I then fit linear and non-linear models:

```
formula <- survived ~ pclass + sex + age + sib_sp + parch +
fare + embarked + as.factor(title) + fsize_d + child + mother
lm(formula, data = titanic_training) -> reg
glm(formula,
data = titanic_training, family = "binomial") -> log_reg
glm(formula,
data = titanic_training,
family = binomial(link = "probit")) -> prob_reg
glm(formula,
data = titanic_training,
family = binomial(link = "cauchit")) -> cauch_reg
```

These classifiers all have a common theme - they use an underlying regression model to estimate probabilities. The weakness of using a linear model for classification problems is that the probabilities can be less than 0 or more than 1, which defies the rules of probability. Len Kiefer explores **trimmed OLS** for estimating effect sizes, where we eliminate observations where the predicted probabilities are less than 0 or more than 1 first, then re-estimate OLS. The code for trimmed OLS are as follows:

```
# trimmed OLS
reg %>%
augment() %>%
filter(.fitted < 0 | .fitted > 1) -> out_of_bounds
titanic_training %>%
rownames_to_column(var = '.rownames') %>%
anti_join(out_of_bounds,
by = ".rownames") %$%
lm(formula, data = .) -> trimmed_ols
```

And now time to evaluate. While the OLS models don’t perform as well here, the model using the Cauchit link function provides the highest accuracy score:

```
eval <- function(model, newdata = titanic_testing, type.predict = NULL) {
multi_metric <- metric_set(accuracy, kap)
model %>%
augment(newdata = newdata,
type.predict = type.predict) %>%
mutate(pred_class = as.integer(.fitted > .5)) %>%
multi_metric(as.factor(survived), estimate = as.factor(pred_class))
}
bind_rows(list(eval(reg),
eval(trimmed_ols),
eval(log_reg, type.predict = "response"),
eval(prob_reg, type.predict = "response"),
eval(cauch_reg, type.predict = "response")
)) %>%
mutate(model = rep(c("OLS", "trimmed OLS", "logit", "probit", "cauchit"),
each = 2)) %>%
select(model, .metric, .estimator, .estimate) %>%
arrange(.metric, desc(.estimate))
```

```
## # A tibble: 10 x 4
## model .metric .estimator .estimate
## <chr> <chr> <chr> <dbl>
## 1 cauchit accuracy binary 0.838
## 2 logit accuracy binary 0.829
## 3 OLS accuracy binary 0.828
## 4 probit accuracy binary 0.828
## 5 trimmed OLS accuracy binary 0.825
## 6 cauchit kap binary 0.649
## 7 logit kap binary 0.635
## 8 probit kap binary 0.633
## 9 OLS kap binary 0.633
## 10 trimmed OLS kap binary 0.626
```

Looks like the cauchit model has the highest accuracy, and OLS isn’t too far behind the logit. But why does the cauchit link function perform better?

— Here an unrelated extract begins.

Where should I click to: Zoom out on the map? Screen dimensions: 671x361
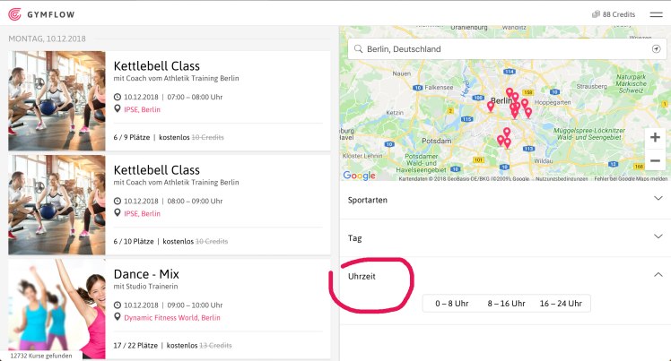click(655, 161)
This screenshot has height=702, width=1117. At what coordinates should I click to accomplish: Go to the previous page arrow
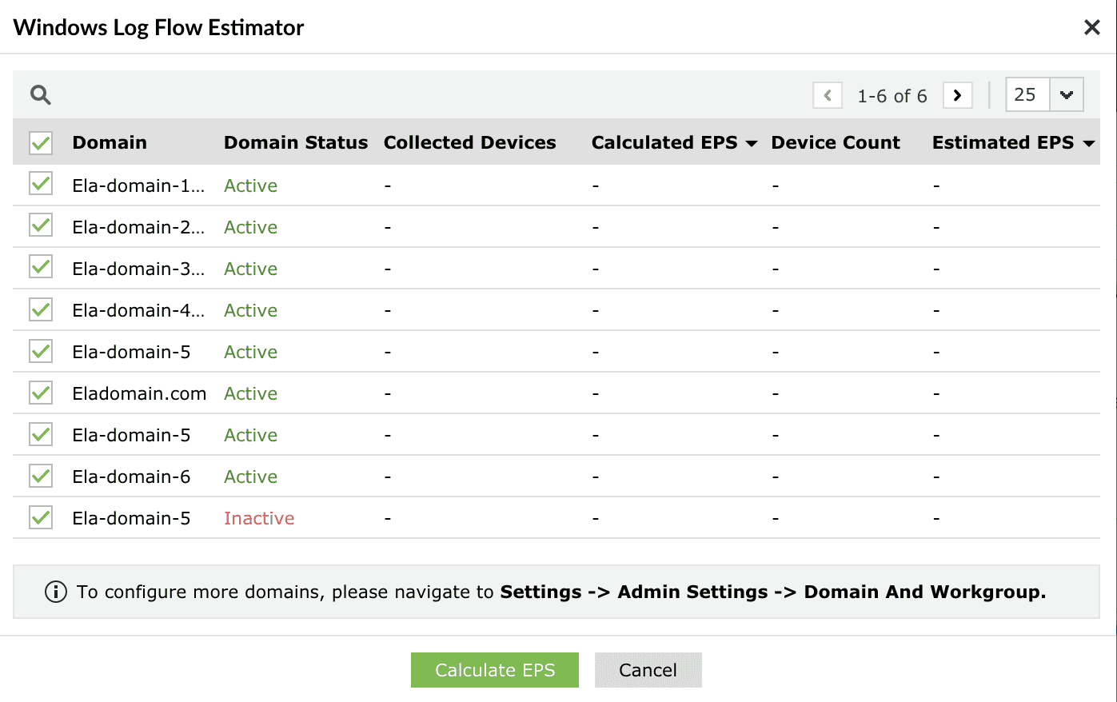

The “cauchit” model is attractive when observed responses exhibit a few surprising values, observations for which the linear predictor is large in absolute value indicating that the outcome is almost certain, and yet the linear predictor is wrong. (http://www.econ.uiuc.edu/~roger/research/links/links.pdf)

I’m having trouble braining this paragraph, but it sounds like the cauchit is robust to large values of the predictors. Is this the case? For simplicity I check the fitted values from the linear model:

```
library(ggplot2)
reg %>%
augment() %>%
ggplot(aes(x = .fitted)) + geom_histogram()
```

`## `stat_bin()` using `bins = 30`. Pick better value with `binwidth`.`

Seems to be a few extreme cases, but not too harsh.